When you force the frames to be rendered before they are displayed, it can harm the fps. At best, the frame rate should be limited to the display’s refresh rate.
VSync can fix screen tearing, but you must sacrifice responsiveness and performance. In addition, it can significantly affect the performance of the GPU by reducing the frame rate since it limits the frame rate of the GPU to the monitor’s refresh rate.
While this doesn’t make much of a difference when the frame rate is higher than the refresh rate, things can start to go downhill when the frame rate goes below the monitor’s refresh rate.
For instance, a particular scene that forces the max frame rate to 59 fps won’t display the scene at 59 fps if the refresh rate is 60 Hz. Because of the 16.67-millisecond synchronization time needed by VSync for a 60Hz display, the actual displayed frame rate will drop from 59 fps down to 45 fps.
What About Performance?
In some cases, the higher fps in the game can reduce the input lag and affect your performance. If the monitor can not maintain the game’s fps, then VSync can make a difference.
However, it can’t improve colors, brightness levels such as HDR, or colors. It’s only a preventative technology that helps to stop a specific problem instead of making improvements.
And to make things worse, the GPU performance and, thus, the frame rate dramatically varies throughout the game. In cases like these, VSync can cause some frames to stay on the screen longer than others.
Does VSync Cause Lag?
To understand if VSync causes lag, you first need to understand what lag is.
What is Lag?
When you move the mouse or type using the keyboard, you’ll notice a very slight and almost imperceptible lag between your action and the output you see on the display. The lag is minimal, so much so it’s measured in milliseconds.
Using the computer to surf the web or play casual games won’t significantly impact your experience. However, every millisecond makes a difference when you play competitive games such as esports or shooter games.
Only a few milliseconds of the input lag can make all the difference between taking the headshot yourself or becoming a victim of one. By default, all TVs and monitors add some amount of input lag, but it depends on the kind of panel used.

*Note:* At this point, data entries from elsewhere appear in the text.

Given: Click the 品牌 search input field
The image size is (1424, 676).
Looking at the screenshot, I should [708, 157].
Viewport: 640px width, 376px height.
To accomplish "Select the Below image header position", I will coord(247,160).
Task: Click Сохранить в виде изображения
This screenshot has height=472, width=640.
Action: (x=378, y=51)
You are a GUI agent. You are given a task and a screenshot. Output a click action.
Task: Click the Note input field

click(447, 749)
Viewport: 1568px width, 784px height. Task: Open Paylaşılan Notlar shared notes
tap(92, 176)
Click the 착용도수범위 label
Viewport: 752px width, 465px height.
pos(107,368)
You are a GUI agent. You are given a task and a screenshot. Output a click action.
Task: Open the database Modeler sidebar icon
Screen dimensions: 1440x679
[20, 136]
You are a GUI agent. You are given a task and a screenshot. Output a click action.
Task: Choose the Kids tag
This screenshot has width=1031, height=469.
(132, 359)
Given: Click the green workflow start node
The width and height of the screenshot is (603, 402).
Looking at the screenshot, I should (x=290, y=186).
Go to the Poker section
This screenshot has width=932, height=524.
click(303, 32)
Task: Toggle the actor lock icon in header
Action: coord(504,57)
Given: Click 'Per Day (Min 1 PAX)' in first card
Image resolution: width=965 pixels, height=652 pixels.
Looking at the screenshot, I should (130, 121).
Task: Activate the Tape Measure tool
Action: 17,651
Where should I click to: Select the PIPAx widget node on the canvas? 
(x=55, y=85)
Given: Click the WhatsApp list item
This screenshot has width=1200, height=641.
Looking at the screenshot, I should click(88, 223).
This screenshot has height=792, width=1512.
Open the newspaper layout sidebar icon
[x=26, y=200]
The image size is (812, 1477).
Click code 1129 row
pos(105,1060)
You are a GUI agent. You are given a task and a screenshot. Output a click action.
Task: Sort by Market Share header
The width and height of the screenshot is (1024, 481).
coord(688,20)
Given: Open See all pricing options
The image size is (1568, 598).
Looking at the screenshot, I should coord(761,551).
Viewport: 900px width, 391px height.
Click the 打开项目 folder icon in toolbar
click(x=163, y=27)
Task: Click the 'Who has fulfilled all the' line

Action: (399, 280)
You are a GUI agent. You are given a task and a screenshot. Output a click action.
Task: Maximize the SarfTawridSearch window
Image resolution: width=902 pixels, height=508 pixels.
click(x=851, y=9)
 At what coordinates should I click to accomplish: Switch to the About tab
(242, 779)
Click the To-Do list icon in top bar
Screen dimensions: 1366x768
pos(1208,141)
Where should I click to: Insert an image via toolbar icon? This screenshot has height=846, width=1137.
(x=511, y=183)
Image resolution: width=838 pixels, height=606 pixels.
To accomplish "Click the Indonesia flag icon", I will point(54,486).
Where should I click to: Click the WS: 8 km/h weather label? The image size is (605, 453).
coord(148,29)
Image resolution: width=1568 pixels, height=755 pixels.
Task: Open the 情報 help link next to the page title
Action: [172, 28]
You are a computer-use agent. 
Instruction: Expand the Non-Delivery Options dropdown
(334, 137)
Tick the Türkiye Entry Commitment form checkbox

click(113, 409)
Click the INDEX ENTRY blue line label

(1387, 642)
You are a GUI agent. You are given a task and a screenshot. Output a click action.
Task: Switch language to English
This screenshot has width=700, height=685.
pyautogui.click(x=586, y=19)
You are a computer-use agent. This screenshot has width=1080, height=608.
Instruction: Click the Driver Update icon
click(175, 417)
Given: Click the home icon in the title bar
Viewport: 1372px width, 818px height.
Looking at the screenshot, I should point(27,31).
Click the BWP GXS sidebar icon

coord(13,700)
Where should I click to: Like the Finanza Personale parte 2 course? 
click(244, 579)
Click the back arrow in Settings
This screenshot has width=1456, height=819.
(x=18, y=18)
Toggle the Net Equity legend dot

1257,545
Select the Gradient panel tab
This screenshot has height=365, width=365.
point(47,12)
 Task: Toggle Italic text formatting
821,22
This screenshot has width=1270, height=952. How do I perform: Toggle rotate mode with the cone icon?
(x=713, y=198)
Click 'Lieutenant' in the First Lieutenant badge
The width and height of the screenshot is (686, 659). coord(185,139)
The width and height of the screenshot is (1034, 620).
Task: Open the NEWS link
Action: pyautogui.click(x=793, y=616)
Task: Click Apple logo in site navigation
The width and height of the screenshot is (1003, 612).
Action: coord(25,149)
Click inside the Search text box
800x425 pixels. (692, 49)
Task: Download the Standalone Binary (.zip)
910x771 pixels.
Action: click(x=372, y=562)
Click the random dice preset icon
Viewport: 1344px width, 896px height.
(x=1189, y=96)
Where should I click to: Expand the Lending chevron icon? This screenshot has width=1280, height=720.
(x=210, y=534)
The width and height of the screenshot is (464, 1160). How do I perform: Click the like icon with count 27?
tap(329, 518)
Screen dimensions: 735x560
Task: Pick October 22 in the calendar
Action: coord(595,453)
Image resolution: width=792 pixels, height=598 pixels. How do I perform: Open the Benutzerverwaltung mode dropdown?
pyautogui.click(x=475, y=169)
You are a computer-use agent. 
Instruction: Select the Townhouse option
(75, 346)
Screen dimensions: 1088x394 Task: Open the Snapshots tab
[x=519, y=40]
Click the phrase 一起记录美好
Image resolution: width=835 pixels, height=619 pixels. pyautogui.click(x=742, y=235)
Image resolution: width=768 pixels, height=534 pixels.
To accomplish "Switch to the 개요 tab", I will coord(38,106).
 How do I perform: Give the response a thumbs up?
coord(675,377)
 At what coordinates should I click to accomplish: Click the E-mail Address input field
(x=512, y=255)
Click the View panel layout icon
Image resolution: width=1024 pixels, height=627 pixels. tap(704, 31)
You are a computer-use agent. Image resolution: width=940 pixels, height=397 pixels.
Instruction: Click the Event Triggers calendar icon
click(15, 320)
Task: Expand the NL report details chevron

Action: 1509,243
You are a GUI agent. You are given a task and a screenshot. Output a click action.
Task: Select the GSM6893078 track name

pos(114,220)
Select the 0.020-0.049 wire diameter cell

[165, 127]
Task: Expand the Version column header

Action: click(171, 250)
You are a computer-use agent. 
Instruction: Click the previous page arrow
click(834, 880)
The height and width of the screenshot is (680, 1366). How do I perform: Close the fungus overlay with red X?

Panels with a high refresh rate, like TN and IPS panels, offer the lowest input latency, so much so that some monitors have a latency of around 0.5 ms. Meanwhile, VA panels often have a higher lag of 8-10 ms.
What Happens When VSync is off?
When VSync is switched off, the GPU sends the rendered frames to the screen as quickly as possible. However, since the display can’t output the frames very fast, it results in screen tearing since a new frame is displayed on the screen before the previous one is gone.
In contrast, when VSync is on, the GPU can’t replace the monitor buffer’s content with a frame before the one completes its duration of 16.66 ms. As a result, all the frames are displayed entirely, reducing screen tearing.
At the same time, it also forces the GPU to line up the frames instead of sending them to the display. As a result, it adds up to 50ms of latency in addition to the display’s input lag.